Avis d'invasion de moustaches touffues sur les petits écrans. La raison ? La multiplication de séries situées dans les années 80. Entre les «anciennes» The Americans, Halt and Catch Fire, et les petites nouvelles Show me a Hero (minisérie de David Simon sur HBO) ou Narcos, la décennie des épaulettes et des rideaux à fleurs est à l'honneur. Probablement parce que beaucoup de scénaristes en activité aujourd'hui sont des quadras qui revisitent ainsi le complexe contexte de leur enfance. Et aussi parce qu'y éclorent quelques petites choses qui servirent de creuset à notre présent : fin de la guerre froide, naissance d'Internet ou de la politique moderne, et essor exponentiel du trafic de drogue venu d'Amérique du Sud.
Le projet de Narcos est ultra-ambitieux : il s'agira de balayer, sur plusieurs saisons (quatre ou cinq), la naissance des trafics de cocaïne et leur transformation en empires violents et tout puissants. Pour la première saison, le créateur de la série Chris Brancato et son équipe se sont concentrés sur la Colombie, bien sûr, et celui qui a inventé dans la démesure la figure du narcotrafiquant : Pablo Escobar et le cartel de Medellín.
Sous les traits (et la moustache, donc) du potelé Wagner Moura, Escobar surplombe Narcos avec une sauvagerie tranquille et un brin de naïveté (songeant même à une carrière politique), et ses coups de force comme ses caprices dictent le rythme trépidant de la série. Le criminel le plus riche du monde (son empire rapporte, à la fin des années 80, 60 millions de dollars par jour) est du genre à admirer ses hérons de l'Himalaya en fumant un petit joint le soir, ce qui le détend après avoir commandité le meurtre d'un candidat à la présidentielle.

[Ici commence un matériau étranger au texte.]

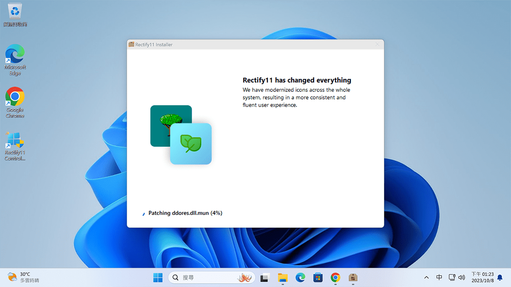Open the notification bell icon

coord(500,278)
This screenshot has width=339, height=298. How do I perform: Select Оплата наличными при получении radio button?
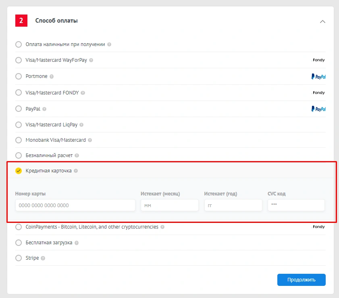[x=19, y=44]
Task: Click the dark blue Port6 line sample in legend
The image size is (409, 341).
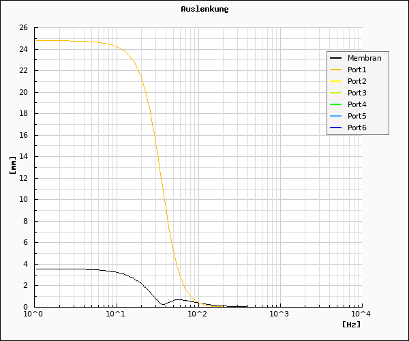Action: point(337,128)
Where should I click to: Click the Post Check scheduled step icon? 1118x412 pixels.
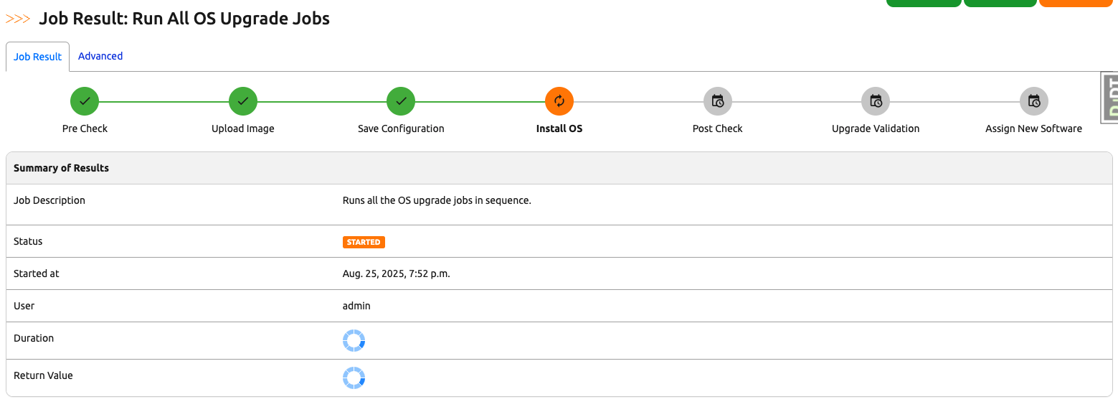[718, 101]
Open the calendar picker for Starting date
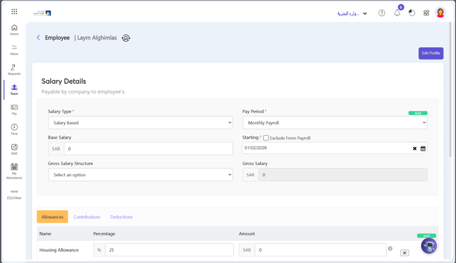The height and width of the screenshot is (263, 456). 423,149
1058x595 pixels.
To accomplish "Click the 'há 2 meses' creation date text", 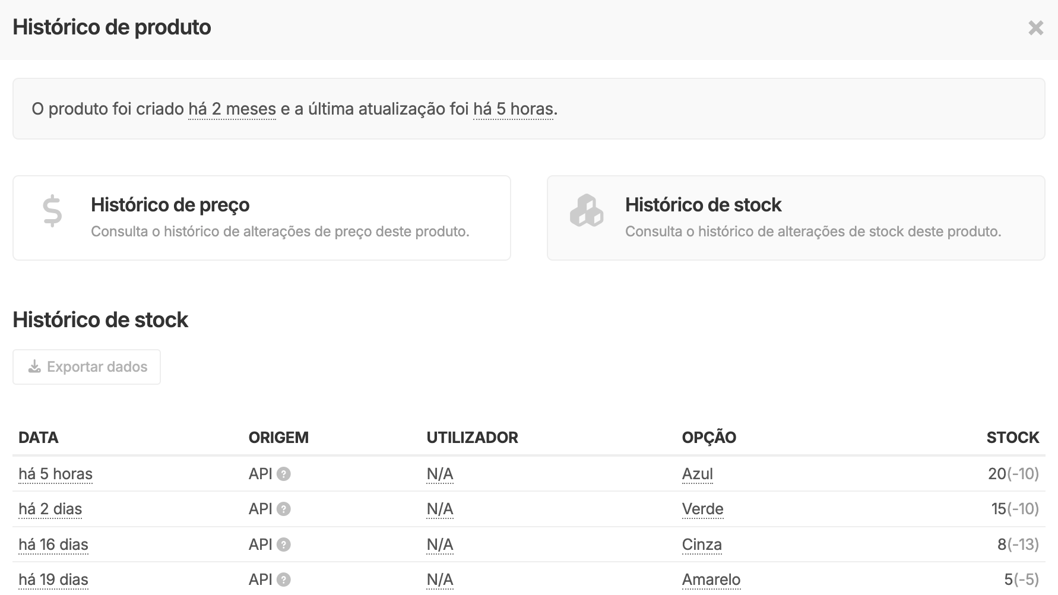I will click(232, 109).
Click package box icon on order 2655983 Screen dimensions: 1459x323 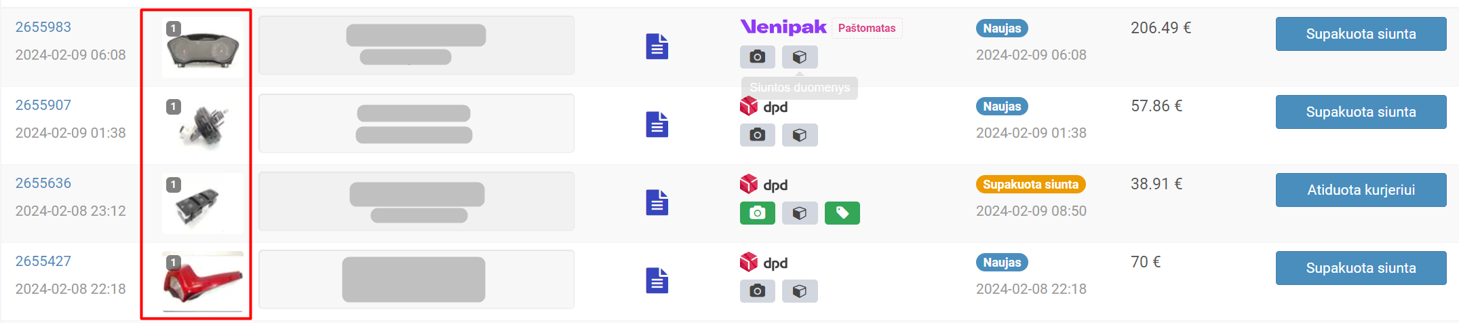pyautogui.click(x=800, y=57)
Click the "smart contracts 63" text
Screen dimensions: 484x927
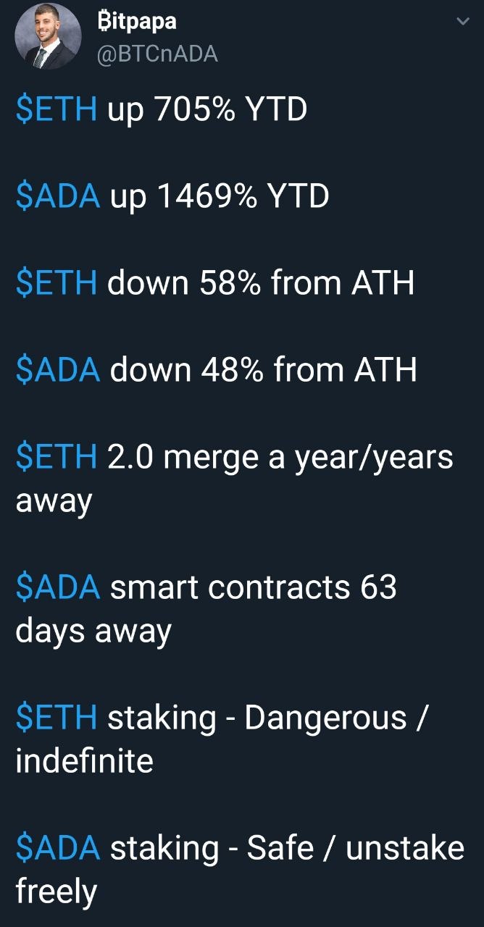[x=253, y=587]
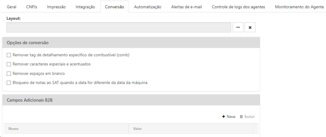Enable Remover tag de detalhamento de combustível
Screen dimensions: 326x137
[x=9, y=55]
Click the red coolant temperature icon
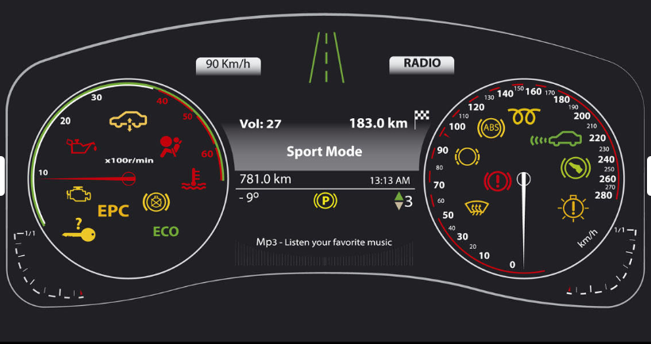 (192, 180)
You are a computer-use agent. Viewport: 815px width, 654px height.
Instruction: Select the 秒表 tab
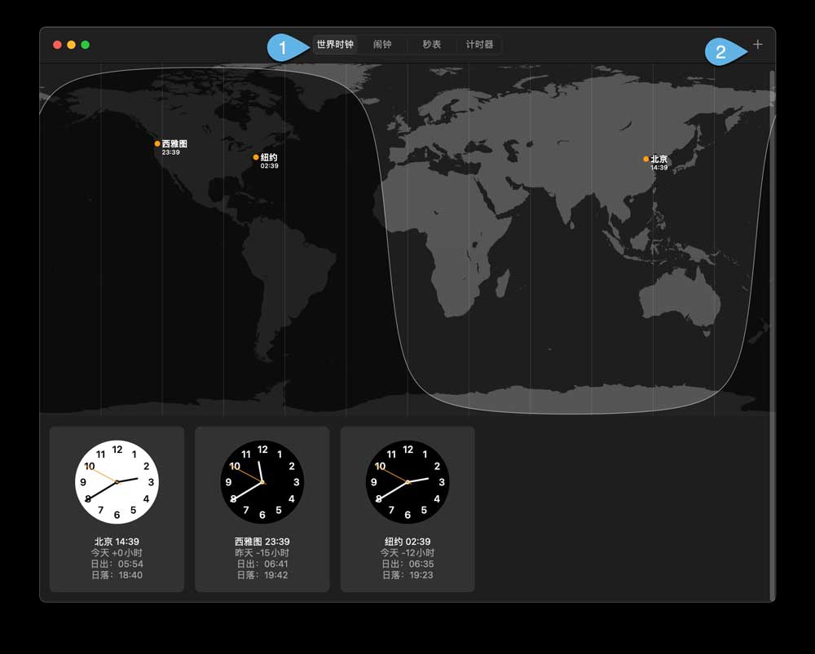pos(431,45)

Cette figure terrifiante, et néanmoins charismatique, fait évidemment un peu d’ombre au reste. Les deux Starsky et Hutch de la lutte antidrogue qui le traquent sans relâche -le brun Mexicain Javier Peña (Pedro Pascal) et le blond Américain Steve Murphy (Boyd Holbrook) - ont plus de mal à exister pleinement, même s’ils sont jolis à regarder avec leurs blousons en cuir gold et leur air de star du pornos à papa. Mais le blondinet se rattrape de sa relative fadeur à l’écran par le récit en voix off qu’il incarne avec beaucoup de trempe, narrant sur un ton badin et insolent la pesanteur objective du réel.
Ce réel pourtant, Narcos ne l'oublie jamais : des images d'archives, JT relatant tel ou tel attentat ou interviews de certains protagonistes, ponctuent ça et là les épisodes, procurant à l'ensemble un effet très efficace. Ce qui devrait nous éloigner de la fiction nous y plonge davantage, et la greffe entre documentaire et romanesque prend. Et de là, s'élance un vertige palpitant.